Cassazione penale Sez. VI sentenza n. 470 del 20 gennaio 1992

(2 massime)

(massima n. 1)

In tema di truffa il profitto, costituente uno degli eventi consumativi del reato, deve ravvisarsi tanto nel caso di effettivo accrescimento di ricchezza economica a favore dell'agente quanto nel caso di mancata diminuzione del suo patrimonio per effetto del godimento di beni, quindi anche senza un aumento esteriore di ricchezza, analogamente al possibile atteggiarsi della deminutio patrimoni in senso economico, subita dal soggetto passivo, come danno emergente o come lucro cessante.

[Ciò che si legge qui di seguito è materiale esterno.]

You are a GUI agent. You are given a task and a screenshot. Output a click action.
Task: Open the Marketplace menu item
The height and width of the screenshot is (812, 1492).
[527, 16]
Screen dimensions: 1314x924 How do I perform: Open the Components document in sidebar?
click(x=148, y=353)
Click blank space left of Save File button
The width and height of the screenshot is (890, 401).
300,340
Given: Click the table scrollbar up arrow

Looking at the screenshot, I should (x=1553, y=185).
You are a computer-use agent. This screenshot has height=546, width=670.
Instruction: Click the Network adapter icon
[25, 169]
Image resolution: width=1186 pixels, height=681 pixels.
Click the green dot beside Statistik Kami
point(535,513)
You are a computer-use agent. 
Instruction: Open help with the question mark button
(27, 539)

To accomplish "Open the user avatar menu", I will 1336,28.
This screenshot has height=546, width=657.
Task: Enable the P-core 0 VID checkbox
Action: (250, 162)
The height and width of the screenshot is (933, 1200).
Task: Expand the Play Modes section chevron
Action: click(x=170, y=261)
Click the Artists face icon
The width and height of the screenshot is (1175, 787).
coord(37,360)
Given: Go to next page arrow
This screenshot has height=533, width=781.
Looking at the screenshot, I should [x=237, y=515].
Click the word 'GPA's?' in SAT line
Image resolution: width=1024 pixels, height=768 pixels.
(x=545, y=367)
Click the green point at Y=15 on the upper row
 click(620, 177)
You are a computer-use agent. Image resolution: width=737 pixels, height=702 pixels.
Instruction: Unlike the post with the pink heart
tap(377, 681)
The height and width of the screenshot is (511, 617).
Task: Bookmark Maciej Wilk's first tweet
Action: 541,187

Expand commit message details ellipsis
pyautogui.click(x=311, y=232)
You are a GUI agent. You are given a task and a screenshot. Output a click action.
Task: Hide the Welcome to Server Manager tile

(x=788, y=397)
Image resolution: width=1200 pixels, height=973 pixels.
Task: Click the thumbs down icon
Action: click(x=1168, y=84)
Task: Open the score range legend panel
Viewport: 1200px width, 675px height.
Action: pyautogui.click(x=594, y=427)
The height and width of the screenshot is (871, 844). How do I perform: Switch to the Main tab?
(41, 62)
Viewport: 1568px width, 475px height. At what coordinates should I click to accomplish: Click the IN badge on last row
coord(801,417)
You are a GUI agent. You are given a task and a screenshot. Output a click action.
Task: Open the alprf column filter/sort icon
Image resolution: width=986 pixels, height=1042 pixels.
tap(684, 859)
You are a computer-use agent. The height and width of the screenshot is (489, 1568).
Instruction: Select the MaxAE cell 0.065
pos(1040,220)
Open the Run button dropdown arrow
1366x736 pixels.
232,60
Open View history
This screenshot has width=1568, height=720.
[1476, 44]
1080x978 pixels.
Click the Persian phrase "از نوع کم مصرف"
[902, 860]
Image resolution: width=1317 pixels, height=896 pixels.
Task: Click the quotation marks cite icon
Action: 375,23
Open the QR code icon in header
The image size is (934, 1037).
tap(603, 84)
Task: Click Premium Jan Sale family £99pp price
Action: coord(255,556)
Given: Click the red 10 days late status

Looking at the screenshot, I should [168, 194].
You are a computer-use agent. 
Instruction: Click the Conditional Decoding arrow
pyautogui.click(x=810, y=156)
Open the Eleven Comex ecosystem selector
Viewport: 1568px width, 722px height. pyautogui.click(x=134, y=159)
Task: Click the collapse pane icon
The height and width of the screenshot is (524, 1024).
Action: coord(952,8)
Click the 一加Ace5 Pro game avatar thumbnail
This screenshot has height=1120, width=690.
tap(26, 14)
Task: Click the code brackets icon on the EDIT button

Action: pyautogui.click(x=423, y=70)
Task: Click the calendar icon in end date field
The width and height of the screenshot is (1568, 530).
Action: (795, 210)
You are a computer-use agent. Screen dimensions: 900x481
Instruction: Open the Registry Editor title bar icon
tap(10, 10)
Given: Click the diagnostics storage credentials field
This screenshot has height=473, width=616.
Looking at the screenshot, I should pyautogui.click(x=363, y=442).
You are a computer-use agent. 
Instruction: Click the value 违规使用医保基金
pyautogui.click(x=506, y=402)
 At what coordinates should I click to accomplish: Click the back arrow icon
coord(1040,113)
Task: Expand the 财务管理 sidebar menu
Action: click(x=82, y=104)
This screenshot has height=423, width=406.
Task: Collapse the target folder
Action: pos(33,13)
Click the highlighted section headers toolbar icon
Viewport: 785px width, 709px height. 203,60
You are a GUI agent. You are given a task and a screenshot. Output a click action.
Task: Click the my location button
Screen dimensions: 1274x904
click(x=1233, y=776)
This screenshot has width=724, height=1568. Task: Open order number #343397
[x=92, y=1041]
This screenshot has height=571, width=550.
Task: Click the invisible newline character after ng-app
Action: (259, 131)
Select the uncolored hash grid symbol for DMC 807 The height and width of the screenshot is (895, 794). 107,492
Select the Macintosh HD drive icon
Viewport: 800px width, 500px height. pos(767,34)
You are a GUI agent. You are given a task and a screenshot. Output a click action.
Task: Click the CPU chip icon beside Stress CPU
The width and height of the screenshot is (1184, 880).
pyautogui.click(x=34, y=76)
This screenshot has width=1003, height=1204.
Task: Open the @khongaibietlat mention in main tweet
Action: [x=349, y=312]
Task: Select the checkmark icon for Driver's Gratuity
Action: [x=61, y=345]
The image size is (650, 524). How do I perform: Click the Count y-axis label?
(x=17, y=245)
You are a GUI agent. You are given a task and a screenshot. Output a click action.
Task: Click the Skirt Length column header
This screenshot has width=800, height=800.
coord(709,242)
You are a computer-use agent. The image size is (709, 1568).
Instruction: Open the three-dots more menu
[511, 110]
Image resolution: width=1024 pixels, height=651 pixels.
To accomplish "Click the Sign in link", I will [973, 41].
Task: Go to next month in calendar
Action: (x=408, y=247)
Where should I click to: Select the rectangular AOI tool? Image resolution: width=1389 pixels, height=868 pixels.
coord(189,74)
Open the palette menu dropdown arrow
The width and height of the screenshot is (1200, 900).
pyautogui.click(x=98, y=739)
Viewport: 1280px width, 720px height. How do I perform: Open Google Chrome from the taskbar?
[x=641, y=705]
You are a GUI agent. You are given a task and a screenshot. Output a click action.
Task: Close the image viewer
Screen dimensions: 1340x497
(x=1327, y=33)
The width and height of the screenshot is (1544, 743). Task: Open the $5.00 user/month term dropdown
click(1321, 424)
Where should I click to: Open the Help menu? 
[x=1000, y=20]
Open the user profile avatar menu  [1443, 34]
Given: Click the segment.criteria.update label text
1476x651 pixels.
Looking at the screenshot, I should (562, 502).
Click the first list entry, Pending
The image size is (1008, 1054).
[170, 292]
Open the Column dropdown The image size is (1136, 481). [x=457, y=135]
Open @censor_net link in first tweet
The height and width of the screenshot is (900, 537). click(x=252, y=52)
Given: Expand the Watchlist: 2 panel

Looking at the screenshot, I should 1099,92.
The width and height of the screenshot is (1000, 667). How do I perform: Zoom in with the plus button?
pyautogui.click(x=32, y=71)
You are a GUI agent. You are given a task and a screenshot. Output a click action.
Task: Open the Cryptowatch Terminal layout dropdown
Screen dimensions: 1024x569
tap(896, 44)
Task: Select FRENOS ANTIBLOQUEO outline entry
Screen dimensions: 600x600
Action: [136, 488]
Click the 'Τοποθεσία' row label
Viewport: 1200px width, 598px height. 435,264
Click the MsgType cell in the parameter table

Il carattere dell'ingiustizia è attribuito al profitto dal fatto di essere stato conseguito sine iure, sì che l'arricchimento in cui esso si risolve risulta realizzato sine causa, per l'assenza di un titolo giuridico che lo giustifichi.

(massima n. 2)

L'elemento soggettivo del delitto di truffa è costituito dal dolo generico, diretto o indiretto, avente ad oggetto gli elementi costitutivi del reato (quali l'inganno, il profitto, il danno), anche se preveduti dall'agente come conseguenze possibili, anziché certe della propria condotta, e tuttavia accettato nel loro verificarsi, con conseguente assunzione del relativo rischio; per cui è priva di rilevanza la specifica finalità del comportamento o il motivo che ha spinto l'agente a realizzare l'inganno.